(Saved data entries)
┄┄┄┄┄┄┄┄┄┄┄┄┄┄┄┄┄┄┄┄

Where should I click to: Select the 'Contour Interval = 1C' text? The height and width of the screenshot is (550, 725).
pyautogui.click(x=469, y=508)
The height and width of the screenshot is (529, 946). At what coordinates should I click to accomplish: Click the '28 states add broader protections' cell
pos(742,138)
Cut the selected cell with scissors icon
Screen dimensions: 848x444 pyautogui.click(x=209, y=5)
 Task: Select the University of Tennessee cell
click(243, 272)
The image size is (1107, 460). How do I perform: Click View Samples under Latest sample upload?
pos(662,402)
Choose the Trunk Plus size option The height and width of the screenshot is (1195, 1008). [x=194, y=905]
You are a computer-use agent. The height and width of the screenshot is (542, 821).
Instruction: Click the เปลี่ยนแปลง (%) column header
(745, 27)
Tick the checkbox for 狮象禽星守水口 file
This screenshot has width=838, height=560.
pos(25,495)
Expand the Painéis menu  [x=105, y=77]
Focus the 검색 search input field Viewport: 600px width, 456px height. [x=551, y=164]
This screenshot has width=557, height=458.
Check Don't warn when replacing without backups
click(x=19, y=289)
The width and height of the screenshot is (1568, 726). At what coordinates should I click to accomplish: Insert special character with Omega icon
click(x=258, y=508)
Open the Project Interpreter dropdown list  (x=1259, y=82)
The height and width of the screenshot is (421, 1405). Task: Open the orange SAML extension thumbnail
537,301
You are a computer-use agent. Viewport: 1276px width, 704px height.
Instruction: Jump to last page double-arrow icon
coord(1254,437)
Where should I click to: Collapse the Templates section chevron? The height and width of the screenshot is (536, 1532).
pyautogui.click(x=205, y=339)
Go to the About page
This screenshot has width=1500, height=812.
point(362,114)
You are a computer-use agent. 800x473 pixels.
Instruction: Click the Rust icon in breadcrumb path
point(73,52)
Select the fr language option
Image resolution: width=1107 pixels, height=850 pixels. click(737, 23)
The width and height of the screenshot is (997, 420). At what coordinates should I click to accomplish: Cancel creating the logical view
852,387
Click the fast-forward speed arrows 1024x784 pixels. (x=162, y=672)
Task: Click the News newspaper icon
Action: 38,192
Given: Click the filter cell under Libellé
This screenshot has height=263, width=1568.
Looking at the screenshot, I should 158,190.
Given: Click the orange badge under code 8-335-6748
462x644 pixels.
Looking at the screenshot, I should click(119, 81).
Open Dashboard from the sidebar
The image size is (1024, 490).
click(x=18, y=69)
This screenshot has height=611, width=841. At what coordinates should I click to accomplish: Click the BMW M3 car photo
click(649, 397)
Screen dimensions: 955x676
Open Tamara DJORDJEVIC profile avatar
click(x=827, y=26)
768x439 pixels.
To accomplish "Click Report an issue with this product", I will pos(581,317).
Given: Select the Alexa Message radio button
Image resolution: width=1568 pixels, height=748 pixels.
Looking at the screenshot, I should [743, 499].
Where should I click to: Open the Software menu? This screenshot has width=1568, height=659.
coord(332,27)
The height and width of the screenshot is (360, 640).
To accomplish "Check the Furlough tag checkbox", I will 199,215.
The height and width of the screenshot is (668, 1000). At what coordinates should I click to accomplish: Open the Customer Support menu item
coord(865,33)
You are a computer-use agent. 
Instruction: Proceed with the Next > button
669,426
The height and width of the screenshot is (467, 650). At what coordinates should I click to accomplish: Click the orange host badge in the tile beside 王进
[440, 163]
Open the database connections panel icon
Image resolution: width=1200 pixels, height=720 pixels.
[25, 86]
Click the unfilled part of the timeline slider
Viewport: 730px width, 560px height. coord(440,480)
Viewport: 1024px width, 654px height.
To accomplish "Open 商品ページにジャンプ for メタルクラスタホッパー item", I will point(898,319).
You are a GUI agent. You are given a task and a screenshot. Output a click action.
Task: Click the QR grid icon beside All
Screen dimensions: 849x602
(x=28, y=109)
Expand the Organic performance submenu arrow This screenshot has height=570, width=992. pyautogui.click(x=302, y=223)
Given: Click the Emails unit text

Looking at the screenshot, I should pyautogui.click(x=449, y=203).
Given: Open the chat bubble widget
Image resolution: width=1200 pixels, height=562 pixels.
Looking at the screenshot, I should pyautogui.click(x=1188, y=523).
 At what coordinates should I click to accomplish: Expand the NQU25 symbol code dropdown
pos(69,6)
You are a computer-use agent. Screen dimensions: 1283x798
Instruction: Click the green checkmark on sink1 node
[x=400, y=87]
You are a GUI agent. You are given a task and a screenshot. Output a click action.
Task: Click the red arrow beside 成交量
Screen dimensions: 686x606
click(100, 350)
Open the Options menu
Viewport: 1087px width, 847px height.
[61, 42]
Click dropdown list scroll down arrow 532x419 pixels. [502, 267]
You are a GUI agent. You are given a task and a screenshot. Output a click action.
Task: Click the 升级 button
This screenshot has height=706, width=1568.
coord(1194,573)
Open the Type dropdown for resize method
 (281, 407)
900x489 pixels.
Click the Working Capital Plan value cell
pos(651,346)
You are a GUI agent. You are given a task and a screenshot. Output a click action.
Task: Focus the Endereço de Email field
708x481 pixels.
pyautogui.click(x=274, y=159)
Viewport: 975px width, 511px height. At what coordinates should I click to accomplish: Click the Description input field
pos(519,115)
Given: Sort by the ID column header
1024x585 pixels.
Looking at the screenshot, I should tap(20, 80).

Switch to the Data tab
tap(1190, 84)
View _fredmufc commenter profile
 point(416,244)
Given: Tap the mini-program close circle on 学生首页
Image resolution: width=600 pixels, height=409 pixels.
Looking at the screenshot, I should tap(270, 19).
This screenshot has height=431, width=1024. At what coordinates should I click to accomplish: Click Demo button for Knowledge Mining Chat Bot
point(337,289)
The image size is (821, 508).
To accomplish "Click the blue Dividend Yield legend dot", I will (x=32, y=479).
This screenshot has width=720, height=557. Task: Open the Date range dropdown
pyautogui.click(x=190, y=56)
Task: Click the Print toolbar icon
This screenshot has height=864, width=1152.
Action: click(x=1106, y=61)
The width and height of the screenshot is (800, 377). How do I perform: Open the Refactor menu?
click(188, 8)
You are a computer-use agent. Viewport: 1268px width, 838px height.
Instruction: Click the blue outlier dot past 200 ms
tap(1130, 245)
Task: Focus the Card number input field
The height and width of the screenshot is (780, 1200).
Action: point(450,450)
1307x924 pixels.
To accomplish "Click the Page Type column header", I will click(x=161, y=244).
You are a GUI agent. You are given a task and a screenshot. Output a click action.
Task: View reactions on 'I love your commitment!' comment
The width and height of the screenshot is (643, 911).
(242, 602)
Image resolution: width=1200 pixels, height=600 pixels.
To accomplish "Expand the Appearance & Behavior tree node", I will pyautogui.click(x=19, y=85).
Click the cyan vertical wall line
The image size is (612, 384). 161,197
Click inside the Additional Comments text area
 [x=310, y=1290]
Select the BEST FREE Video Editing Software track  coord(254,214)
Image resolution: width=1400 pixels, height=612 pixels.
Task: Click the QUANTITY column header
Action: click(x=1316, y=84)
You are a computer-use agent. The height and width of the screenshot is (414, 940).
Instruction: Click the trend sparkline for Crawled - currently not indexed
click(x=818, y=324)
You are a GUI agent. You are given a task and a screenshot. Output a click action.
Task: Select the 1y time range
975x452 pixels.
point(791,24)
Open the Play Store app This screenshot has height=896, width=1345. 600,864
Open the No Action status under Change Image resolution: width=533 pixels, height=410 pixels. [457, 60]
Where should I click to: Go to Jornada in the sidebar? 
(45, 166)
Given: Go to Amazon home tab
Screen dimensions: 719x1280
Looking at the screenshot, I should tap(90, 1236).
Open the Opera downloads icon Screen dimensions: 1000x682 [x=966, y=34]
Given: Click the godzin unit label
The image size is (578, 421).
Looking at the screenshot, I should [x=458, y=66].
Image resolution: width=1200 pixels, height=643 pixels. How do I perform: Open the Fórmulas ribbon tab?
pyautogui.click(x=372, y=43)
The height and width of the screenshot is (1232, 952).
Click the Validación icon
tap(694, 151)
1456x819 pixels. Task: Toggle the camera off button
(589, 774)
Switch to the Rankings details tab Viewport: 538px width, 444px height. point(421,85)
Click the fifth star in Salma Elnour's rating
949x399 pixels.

┄┄┄┄┄┄┄┄┄┄┄┄┄┄┄┄┄┄┄┄

→ **Aim of the task**: Would you copy every line of the entries that includes the word "computer"?

→ **Result of the task**:
You are a computer-use agent. The height and width of the screenshot is (542, 821).
You are a computer-use agent. Viewport: 1276px width, 704px height.
You are a computer-use agent. 800x473 pixels.
You are a computer-use agent. 
You are a computer-use agent. Screen dimensions: 1283x798
You are a computer-use agent. Viewport: 1268px width, 838px height.
You are a computer-use agent. The height and width of the screenshot is (414, 940).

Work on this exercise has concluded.